# Riverside Fainters Kidding Thread 2016



## Riverside Fainters (Feb 6, 2013)

So its safe to say that all my girls are bred!! YAY! I am super excited because 2 of them are FF and I have never bred an FF.

First up is Sunset Ridge Fainters Isabell. She is a 5 yr old Myotonic doe bred to Pine Acres Santiago again. She weighs 100 lbs. Had phenomenal kids last year and I actually retained one. She is polled with amber eyes. Her due date is 2/25/16


Next is Oak Tree Farms Raiden. She is a 21 month old Myotonic doe, will be over 2 years old at time of kidding. She weighs 85 lbs at 21 months old. She is also bred to Pine Acres Santiago.
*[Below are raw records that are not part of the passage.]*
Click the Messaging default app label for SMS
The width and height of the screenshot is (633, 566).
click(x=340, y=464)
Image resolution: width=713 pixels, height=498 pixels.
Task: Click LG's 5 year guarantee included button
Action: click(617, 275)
She is disbudded and brown eyes. She is Due March 18th, 2016. I am super excited about her due date as that is my late grandma's birthday.


This is the sire of Isabell and Raidens kids. This is Pine Acres Santiago. He is 21 months old and weighs 95 lbs. He is polled and has Blue eyes


Then we have Oak Tree Farms Lila bred to Riverside Fainters Cash. She will be just over 2 years old when she kids on March 22, 2016. She weighs 70 lbs and is polled with blue eyes. 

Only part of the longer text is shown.